Classic Beef Bourguignon


4 portions

  • Beef shin pre-soaked in red wine (see below) for 12 hours 600g
  • Inexpensive red Bordeaux wine around half a bottle
  • Olive oil 50ml
  • Onion 100g
  • Carrot 100g
  • Celery sticks 75g
  • Leek 100g
  • Cloves of garlic 2
  • Sprig fresh thyme 1
  • Bay leaf 1
  • Seasoning salt and pepper
  • Beef stock to cover


  • Cooked bacon lardons 150g
  • Button mushrooms, cooked 150g
  • Parsley, chopped 2tsp


  • Preheat the oven to 180 °C.
  • Remove the meat from the wine.

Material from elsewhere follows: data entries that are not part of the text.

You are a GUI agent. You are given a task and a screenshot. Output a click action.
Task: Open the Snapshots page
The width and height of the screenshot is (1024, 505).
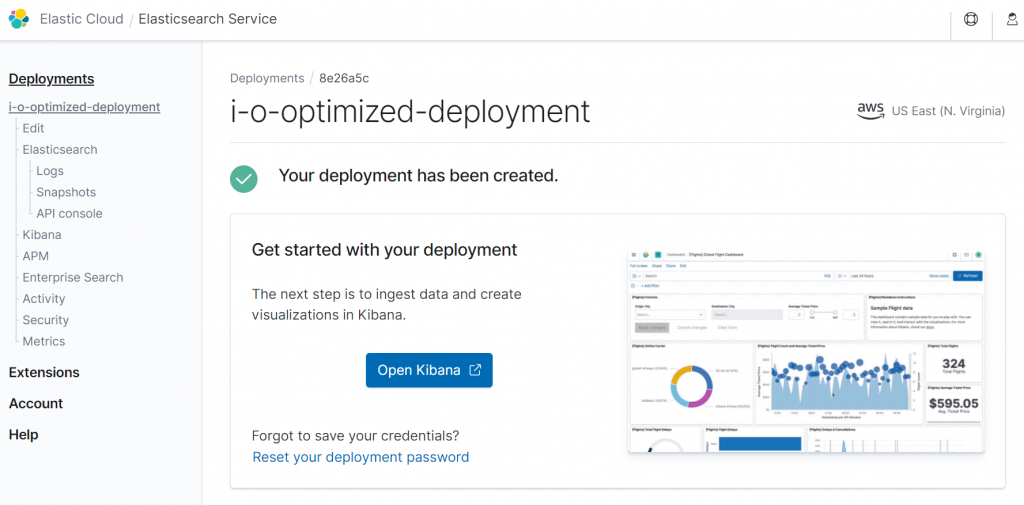tap(66, 192)
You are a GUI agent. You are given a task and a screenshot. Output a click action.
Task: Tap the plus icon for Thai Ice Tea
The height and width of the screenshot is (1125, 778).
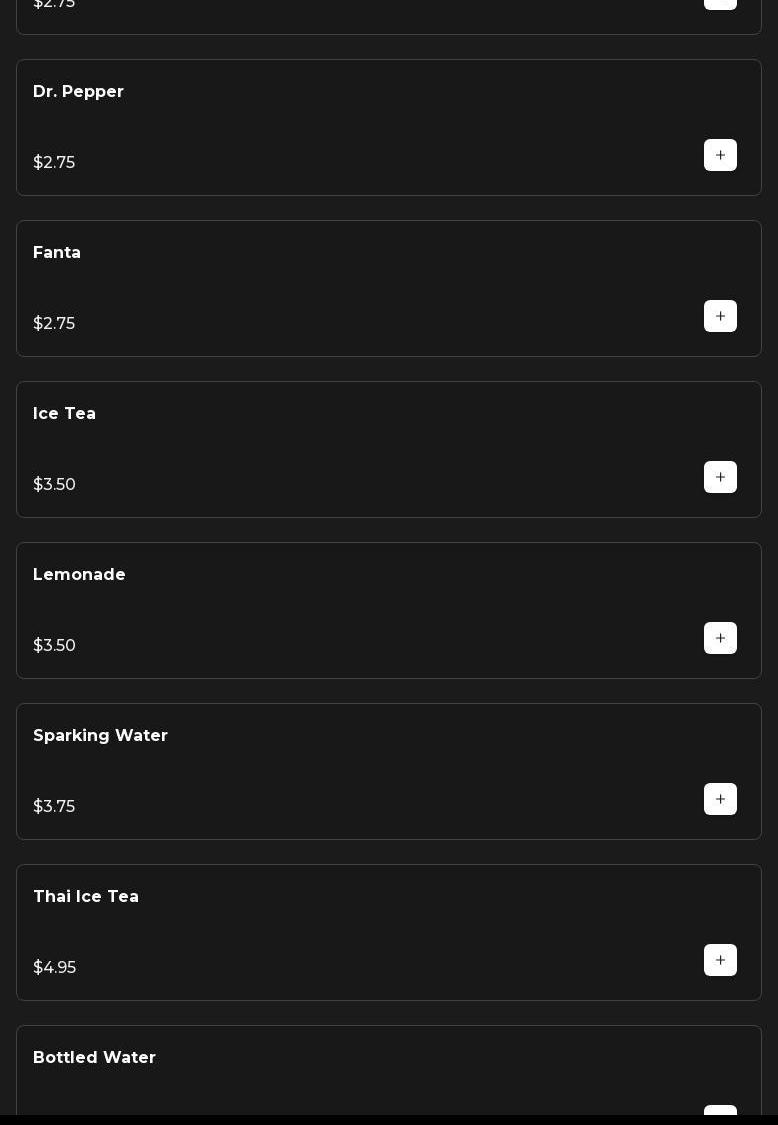click(720, 960)
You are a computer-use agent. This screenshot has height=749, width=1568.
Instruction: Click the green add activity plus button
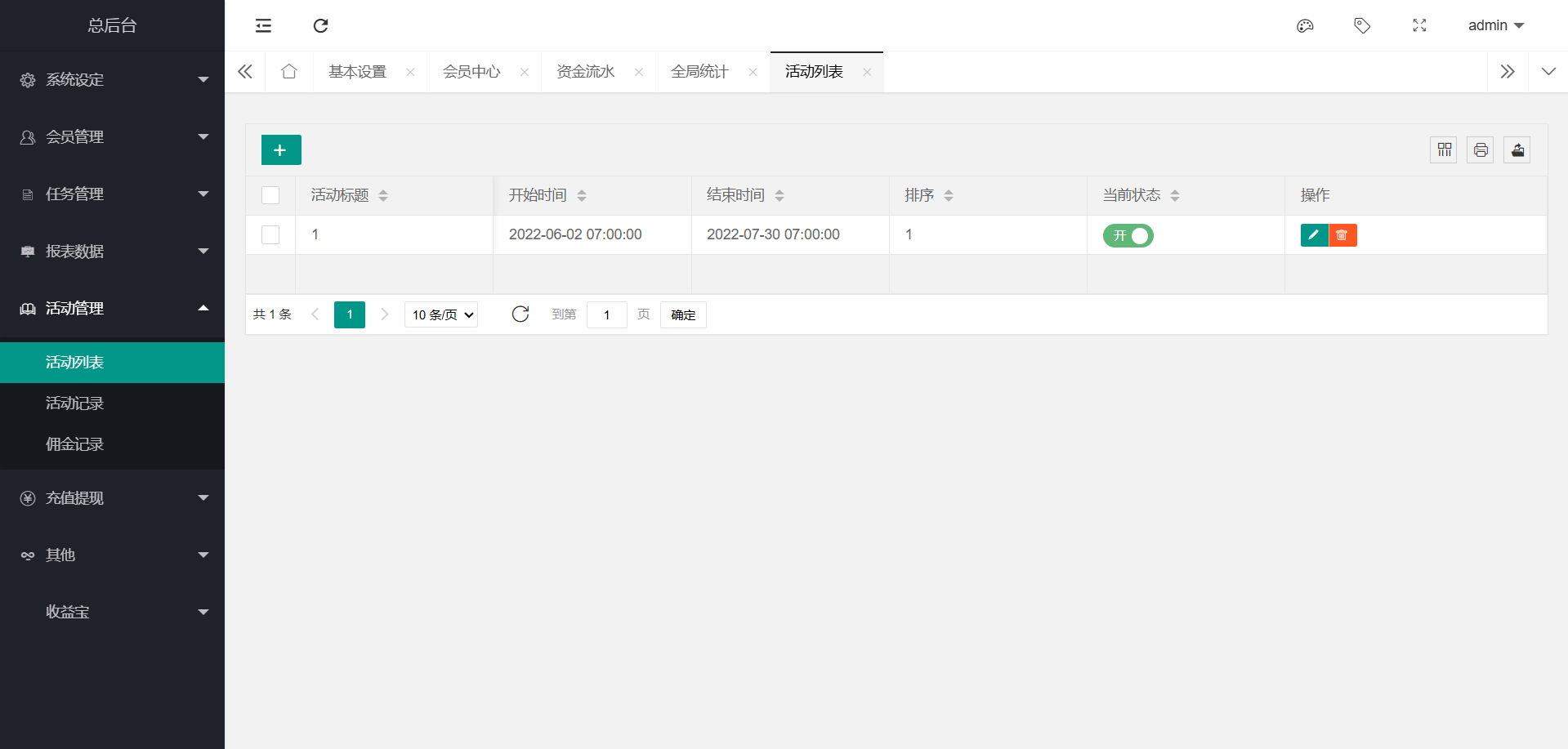point(281,150)
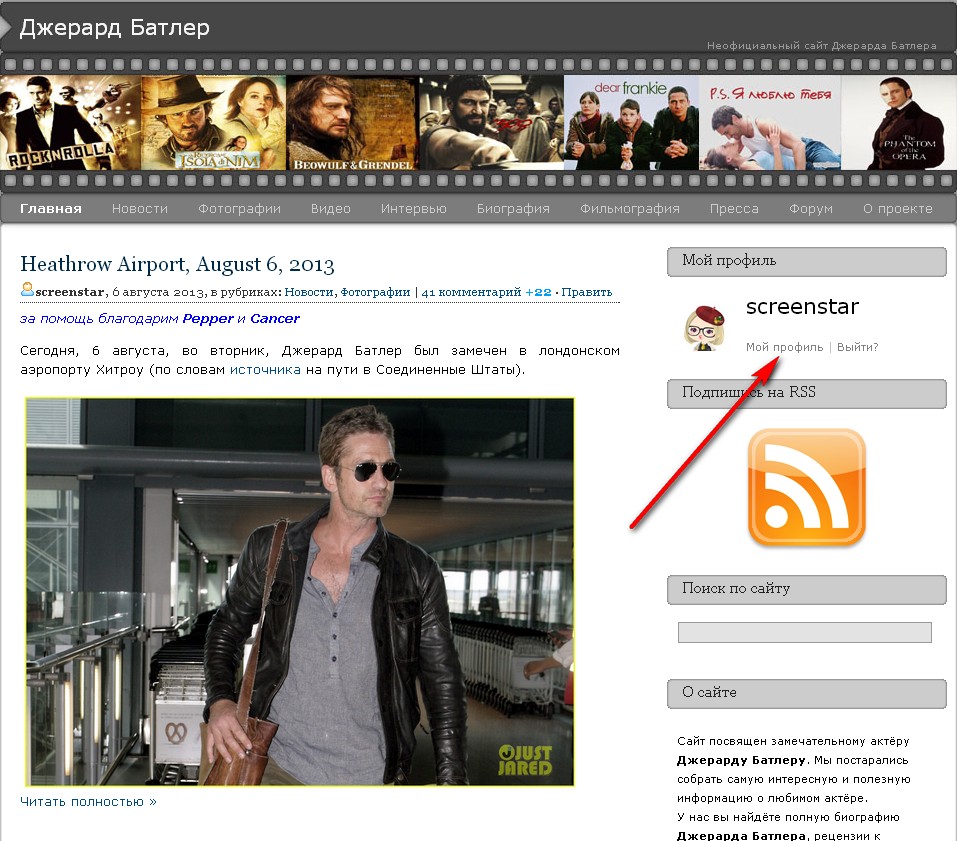Open the RocknRolla poster in the banner

coord(70,123)
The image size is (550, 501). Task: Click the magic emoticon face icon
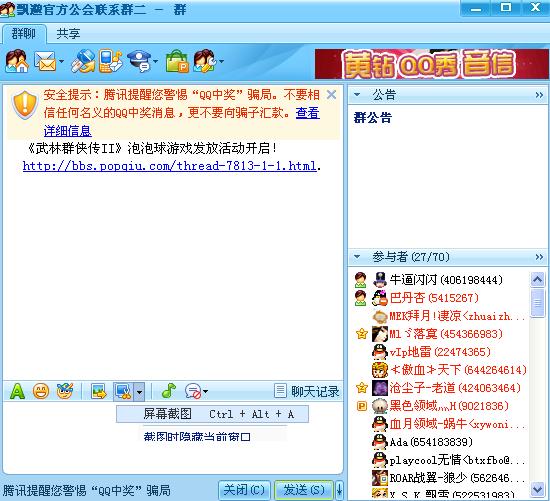[65, 391]
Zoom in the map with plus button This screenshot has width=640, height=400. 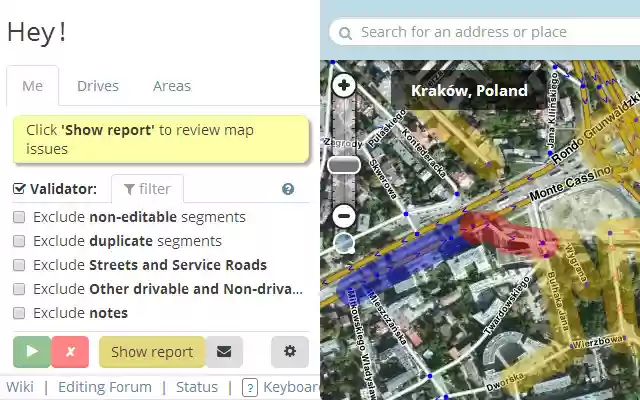coord(344,85)
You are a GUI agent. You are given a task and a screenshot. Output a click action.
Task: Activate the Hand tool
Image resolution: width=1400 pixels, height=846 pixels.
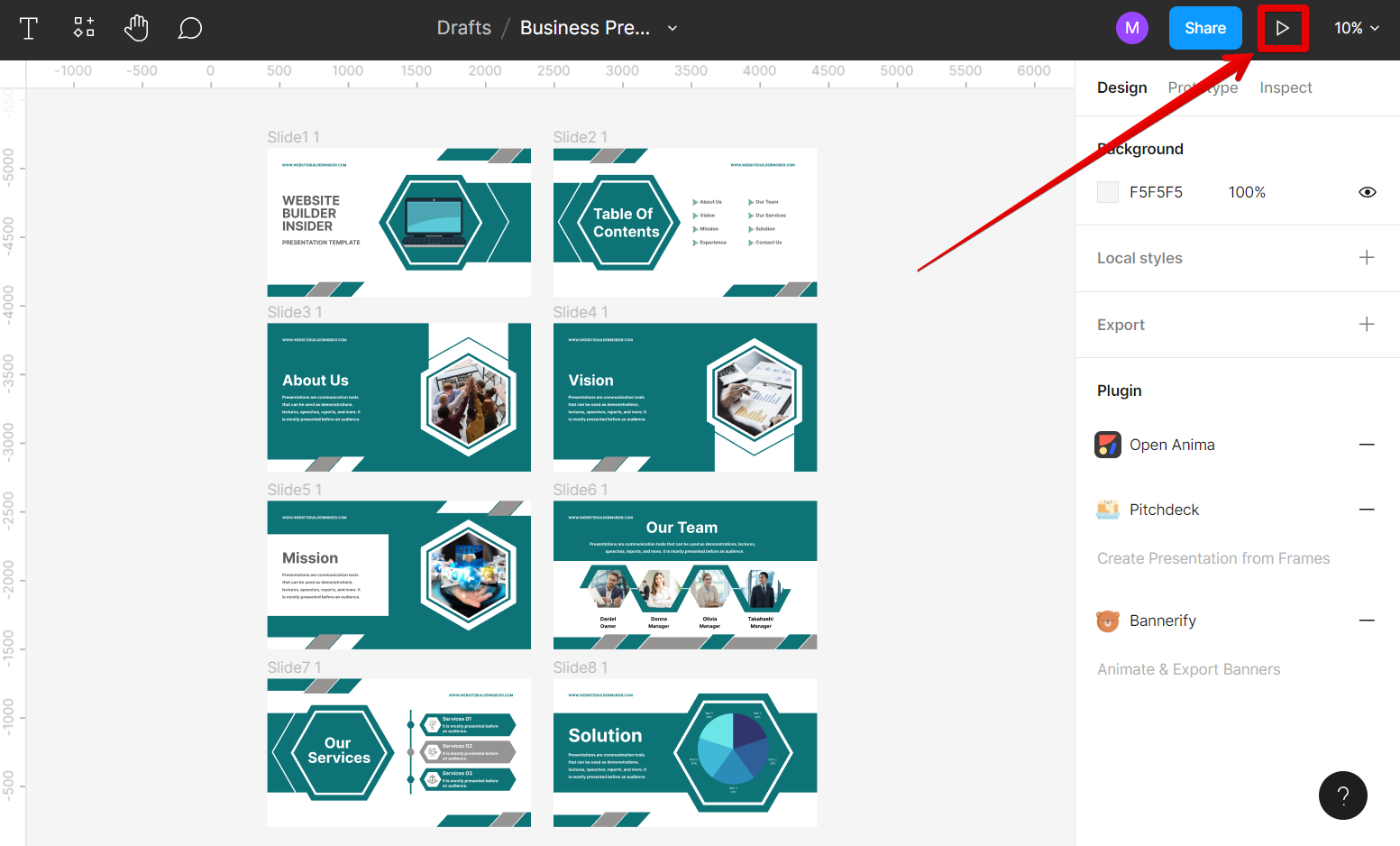point(136,28)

Trim the beef shin of all fat and sinew, and cut into 2.5 cm-thick rounds. Save the wine for later in the dish.

  • Heat a little oil in a thick-bottomed pan and seal/ brown the skin. Place in a large ovenproof dish.

  • Peel and trim the vegetables as appropriate, then add them to the pan that the beef has just come out of and gently brown the edges. Then place this, along with the garlic and herbs, in the ovenproof dish with the meat.

  • Add the red wine to the casserole pan and cook for five minutes to burn off the alcohol, then pour in enough stock to cover the meat and vegetables. Bring to the boil, then cook in the oven preheated to 180 °C for 40 minutes; after that, turn the oven down to 90–95 °C and cook for a further 4 hours until tender.

  • Remove from the oven and allow the meat to cool in the liquor. When cold, remove any fat. Reheat gently at the same temperature to serve.
  • Heat the garnish elements separately and sprinkle over each portion. Serve with a mound of mashed potato, wilted spinach and buttered green beans. Finish the whole dish with chopped parsley.

Phil’s top tip Shallow fry the beef in hot oil to brown it all over, but do not let it boil in the oil. Then allow it to stew gently in the red wine Variation other joints of beef can be used here; beef or veal cheek can be used, reducing the time for the veal.